The Board Problem Is Structural

The Dole litigation also surfaced something broader about how boards function in management-led transactions.

The information asymmetry between executives and the boards that nominally oversee them is a structural feature of corporate governance. Boards receive the data management chooses to present. In contested situations, management controls what reaches the independent committee, and that information is curated. The Dole committee’s independent advisors only learned the full scope of the discrepancy between the projections given to the committee and those given to Murdock’s lenders through litigation.

“It takes long-term capital, committed investors, some degree of public visibility, and most critically, a board that is either motivated or vulnerable,” Winston has said. “Most boards can simply outlast the activist under current governance structures.” The Harvard Law School Forum on Corporate Governance documents that activist campaigns reached near-record levels in recent years, with M&A-related objectives consistently among the most common. The prevalence of activism at that scale reflects a governance infrastructure that regularly produces situations where minority shareholders have no recourse except external pressure.

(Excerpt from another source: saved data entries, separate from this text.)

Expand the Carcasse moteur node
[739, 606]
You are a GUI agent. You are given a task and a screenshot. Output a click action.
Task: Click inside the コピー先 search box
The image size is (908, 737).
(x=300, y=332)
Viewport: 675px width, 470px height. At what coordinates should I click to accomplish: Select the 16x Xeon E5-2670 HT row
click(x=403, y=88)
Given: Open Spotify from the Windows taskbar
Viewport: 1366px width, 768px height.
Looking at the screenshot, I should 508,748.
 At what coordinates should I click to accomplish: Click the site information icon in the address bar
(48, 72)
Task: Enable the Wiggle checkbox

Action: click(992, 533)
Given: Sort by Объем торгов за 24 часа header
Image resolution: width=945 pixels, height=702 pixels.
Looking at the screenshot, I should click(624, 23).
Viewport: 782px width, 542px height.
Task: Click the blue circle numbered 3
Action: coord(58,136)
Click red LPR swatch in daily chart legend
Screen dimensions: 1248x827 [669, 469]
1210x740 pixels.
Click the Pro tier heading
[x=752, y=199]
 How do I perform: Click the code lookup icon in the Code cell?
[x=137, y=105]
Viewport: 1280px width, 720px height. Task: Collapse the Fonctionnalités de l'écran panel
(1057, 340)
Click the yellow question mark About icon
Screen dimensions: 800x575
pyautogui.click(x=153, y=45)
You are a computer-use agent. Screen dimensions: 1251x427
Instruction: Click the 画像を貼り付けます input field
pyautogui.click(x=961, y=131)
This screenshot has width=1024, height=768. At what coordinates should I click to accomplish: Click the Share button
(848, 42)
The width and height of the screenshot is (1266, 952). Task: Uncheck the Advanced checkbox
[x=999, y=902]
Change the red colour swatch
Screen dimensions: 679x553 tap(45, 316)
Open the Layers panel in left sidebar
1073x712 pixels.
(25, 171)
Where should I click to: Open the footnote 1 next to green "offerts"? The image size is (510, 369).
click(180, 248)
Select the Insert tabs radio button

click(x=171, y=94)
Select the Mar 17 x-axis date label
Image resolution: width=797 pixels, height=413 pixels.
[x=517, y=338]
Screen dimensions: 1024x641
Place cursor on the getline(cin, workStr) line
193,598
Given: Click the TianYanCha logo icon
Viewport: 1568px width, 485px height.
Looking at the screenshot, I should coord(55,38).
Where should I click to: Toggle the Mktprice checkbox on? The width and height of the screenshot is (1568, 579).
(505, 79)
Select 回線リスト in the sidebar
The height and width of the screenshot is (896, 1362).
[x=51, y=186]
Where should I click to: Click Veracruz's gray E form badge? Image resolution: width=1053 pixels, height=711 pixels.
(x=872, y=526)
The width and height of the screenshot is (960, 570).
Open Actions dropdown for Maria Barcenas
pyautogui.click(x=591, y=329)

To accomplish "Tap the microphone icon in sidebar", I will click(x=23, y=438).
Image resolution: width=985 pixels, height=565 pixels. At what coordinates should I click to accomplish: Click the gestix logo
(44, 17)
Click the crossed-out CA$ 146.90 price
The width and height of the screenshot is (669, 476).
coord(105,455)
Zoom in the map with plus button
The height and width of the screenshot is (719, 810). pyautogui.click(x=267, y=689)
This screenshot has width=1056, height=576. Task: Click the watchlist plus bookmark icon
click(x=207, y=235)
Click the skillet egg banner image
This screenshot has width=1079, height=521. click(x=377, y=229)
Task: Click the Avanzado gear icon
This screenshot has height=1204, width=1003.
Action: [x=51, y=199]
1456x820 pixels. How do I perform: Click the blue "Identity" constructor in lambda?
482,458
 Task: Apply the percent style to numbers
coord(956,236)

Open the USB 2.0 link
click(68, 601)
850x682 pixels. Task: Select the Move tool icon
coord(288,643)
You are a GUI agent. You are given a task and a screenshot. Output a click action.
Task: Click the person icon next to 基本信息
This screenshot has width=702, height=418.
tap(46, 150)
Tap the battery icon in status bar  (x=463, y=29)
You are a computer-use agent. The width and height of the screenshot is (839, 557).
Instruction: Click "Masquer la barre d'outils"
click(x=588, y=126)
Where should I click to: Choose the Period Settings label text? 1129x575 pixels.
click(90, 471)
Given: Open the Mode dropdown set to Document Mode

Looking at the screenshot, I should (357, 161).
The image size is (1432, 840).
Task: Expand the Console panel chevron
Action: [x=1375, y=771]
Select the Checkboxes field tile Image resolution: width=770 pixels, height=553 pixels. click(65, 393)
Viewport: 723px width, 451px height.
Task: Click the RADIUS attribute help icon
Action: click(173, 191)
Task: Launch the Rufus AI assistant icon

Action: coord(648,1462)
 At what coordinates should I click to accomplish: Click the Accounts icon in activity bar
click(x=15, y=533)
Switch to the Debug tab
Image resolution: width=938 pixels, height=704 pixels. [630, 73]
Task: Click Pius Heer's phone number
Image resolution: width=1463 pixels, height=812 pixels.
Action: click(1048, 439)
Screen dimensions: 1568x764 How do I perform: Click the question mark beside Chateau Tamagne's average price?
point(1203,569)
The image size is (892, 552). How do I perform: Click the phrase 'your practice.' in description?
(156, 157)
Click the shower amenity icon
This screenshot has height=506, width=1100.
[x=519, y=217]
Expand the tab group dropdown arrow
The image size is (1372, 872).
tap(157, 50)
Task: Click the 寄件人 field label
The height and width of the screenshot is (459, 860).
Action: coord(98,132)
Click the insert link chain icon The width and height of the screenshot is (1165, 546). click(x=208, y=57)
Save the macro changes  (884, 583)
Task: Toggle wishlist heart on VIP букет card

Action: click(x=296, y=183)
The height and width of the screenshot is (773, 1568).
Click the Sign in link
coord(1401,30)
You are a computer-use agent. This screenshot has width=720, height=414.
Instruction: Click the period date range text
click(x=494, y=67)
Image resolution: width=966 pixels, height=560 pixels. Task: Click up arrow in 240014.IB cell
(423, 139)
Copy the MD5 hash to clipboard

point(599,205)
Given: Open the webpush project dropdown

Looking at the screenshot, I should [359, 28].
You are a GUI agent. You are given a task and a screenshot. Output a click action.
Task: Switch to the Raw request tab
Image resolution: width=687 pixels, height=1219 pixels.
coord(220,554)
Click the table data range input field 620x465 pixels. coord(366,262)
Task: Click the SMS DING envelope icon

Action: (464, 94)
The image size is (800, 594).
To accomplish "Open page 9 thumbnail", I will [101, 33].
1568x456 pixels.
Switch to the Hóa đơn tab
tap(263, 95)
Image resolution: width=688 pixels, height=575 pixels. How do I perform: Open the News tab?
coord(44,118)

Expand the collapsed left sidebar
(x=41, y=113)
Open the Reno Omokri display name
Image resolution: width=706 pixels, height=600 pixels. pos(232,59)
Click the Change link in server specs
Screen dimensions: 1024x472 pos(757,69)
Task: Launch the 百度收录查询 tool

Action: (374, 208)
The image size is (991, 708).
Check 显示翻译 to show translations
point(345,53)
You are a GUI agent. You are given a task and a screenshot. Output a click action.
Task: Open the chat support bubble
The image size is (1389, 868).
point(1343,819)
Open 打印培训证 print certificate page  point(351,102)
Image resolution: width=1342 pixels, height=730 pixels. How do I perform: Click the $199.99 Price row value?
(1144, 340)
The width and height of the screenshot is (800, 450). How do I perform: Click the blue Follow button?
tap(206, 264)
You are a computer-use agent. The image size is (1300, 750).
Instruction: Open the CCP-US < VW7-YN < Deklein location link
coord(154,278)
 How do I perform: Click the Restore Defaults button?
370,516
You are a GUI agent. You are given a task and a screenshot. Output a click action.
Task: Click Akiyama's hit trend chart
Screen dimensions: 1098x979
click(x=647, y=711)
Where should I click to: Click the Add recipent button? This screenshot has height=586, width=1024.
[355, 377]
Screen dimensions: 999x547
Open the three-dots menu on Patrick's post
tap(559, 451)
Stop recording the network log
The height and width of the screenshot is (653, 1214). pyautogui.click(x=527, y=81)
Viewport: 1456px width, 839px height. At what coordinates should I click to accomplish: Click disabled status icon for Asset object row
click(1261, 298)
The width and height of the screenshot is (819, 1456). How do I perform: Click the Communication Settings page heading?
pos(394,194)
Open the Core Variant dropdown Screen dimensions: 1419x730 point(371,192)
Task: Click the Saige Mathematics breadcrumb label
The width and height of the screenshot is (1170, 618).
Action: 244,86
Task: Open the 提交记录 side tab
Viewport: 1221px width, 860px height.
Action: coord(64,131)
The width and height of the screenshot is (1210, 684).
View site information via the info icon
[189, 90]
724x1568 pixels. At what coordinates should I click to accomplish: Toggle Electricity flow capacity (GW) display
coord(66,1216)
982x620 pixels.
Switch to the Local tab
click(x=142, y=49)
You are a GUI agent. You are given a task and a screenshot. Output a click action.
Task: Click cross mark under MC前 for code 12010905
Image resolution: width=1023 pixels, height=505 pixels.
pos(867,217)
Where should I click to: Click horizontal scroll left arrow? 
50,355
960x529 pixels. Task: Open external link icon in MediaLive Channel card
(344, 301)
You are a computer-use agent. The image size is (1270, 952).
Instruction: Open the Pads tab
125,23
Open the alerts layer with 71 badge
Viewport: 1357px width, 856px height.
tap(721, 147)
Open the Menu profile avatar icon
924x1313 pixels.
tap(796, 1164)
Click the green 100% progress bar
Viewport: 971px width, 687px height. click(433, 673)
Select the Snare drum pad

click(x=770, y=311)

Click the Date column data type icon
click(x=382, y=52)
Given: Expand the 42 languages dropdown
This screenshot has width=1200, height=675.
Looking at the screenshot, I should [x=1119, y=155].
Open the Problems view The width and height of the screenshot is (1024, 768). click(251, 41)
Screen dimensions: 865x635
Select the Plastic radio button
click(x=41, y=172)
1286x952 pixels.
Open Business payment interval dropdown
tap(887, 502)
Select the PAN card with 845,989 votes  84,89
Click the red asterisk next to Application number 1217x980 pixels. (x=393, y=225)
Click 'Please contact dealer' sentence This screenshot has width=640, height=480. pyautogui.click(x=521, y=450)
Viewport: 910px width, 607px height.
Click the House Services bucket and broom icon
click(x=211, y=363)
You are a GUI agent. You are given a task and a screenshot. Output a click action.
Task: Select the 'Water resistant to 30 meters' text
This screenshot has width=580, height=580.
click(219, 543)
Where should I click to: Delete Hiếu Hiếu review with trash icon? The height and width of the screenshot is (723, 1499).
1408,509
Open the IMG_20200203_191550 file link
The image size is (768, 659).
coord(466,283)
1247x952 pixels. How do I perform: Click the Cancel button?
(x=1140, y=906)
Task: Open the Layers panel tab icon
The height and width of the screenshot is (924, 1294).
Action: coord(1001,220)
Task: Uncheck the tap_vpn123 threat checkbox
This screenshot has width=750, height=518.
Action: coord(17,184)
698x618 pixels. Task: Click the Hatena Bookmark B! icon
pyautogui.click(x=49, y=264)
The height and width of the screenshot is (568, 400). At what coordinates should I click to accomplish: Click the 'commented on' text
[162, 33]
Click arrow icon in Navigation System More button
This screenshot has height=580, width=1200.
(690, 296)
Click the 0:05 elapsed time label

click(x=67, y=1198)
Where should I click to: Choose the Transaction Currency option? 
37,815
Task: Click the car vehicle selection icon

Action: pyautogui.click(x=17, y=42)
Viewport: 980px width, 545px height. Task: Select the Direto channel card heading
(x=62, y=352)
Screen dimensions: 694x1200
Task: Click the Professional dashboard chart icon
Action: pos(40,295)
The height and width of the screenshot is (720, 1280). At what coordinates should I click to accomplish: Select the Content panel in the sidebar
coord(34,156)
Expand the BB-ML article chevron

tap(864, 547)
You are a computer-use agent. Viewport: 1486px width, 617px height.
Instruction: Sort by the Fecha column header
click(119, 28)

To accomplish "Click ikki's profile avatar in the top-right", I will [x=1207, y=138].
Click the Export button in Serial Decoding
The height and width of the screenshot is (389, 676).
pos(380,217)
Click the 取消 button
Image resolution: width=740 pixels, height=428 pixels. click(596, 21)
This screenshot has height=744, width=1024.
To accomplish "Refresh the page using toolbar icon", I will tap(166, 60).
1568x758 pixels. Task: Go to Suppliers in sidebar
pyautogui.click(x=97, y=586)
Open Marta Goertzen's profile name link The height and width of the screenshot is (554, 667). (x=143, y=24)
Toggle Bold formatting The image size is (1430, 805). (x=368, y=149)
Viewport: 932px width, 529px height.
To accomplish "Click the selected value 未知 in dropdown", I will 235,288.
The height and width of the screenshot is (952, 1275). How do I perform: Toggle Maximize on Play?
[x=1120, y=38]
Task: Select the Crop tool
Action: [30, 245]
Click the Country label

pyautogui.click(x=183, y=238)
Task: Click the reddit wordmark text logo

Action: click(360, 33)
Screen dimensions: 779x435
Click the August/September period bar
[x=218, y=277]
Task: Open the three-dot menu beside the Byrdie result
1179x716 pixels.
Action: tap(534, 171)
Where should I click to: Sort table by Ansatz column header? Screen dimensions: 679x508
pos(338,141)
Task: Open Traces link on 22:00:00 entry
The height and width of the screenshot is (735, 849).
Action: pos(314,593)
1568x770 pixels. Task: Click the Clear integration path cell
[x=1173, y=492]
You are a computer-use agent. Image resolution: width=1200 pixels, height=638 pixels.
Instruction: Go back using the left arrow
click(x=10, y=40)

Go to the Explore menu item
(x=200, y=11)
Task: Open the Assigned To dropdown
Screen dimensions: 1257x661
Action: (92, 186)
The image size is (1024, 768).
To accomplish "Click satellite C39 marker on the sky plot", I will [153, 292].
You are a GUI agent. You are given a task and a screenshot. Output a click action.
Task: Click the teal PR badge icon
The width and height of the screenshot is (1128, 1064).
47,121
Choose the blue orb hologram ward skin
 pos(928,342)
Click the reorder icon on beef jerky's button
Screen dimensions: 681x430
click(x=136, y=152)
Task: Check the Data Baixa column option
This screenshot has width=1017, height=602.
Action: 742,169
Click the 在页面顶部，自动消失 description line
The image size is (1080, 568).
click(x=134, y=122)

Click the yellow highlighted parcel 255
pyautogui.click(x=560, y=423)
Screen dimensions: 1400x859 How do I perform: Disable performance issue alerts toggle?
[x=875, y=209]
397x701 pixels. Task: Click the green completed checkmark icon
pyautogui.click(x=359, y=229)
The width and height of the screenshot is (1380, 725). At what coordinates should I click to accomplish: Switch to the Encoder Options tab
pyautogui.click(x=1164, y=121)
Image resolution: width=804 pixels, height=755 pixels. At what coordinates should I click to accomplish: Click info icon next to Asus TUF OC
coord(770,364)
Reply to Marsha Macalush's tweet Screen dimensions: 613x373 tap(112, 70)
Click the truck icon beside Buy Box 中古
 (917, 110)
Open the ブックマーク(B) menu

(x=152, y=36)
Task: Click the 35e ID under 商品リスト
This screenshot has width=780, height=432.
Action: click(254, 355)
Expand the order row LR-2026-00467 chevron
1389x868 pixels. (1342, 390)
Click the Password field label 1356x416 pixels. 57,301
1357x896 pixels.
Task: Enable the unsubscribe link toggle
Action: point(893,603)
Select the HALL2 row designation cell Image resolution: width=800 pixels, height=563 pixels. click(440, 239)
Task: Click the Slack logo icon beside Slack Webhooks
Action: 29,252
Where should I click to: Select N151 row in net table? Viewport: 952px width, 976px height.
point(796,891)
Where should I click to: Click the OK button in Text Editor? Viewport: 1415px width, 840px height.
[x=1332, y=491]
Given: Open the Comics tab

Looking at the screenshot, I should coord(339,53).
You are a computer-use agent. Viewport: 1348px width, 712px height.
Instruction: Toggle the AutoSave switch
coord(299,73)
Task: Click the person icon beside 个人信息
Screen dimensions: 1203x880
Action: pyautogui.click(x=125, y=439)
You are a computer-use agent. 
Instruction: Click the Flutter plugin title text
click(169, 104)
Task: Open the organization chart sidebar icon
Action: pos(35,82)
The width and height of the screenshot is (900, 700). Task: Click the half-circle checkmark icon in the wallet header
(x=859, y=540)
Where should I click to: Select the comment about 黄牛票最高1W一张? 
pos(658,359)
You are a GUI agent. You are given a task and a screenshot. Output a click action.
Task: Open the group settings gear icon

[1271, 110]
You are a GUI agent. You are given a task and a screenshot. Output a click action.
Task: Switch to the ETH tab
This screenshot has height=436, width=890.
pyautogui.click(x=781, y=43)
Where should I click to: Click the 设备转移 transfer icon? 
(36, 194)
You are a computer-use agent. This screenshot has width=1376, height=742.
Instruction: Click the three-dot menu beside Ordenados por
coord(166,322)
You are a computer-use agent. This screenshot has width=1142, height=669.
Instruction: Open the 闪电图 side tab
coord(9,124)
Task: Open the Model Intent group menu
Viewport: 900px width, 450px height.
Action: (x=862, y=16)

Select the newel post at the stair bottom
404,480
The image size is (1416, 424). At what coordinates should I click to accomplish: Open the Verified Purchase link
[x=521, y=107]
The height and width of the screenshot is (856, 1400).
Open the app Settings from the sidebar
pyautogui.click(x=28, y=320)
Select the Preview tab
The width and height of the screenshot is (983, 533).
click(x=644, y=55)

The experience also produced a more measured view of activism itself. Winston has noted that activism generates genuine value when it produces a specific, identifiable transaction outcome: a merger, a spinoff, a recapitalization. Campaigns that assert operational expertise without a clear transactional path have a weaker track record, regardless of how confidently they’re waged.

What the 2025 Environment Confirms

The M&A environment of 2025 provided an unusually clean test of these principles in practice. The HFRI Event Driven Merger Arbitrage Index gained 8.2 percent through the first three quarters, the strongest three-quarter performance since 2021. US transactions above $5 billion rose 166 percent year-over-year. Deal break rates fell well below historical averages. The conditions that produced strong returns were specific: a more predictable regulatory backdrop, motivated strategic acquirers, and deal structures that reflected genuine operational logic.

The inverse holds just as consistently. When deal quality is poor, when acquirers are financially stretched, or when regulatory risk is elevated, spreads widen and deal breaks rise. The analytical framework doesn’t change with the environment. The environment determines which deals are worth entering, and at what spread.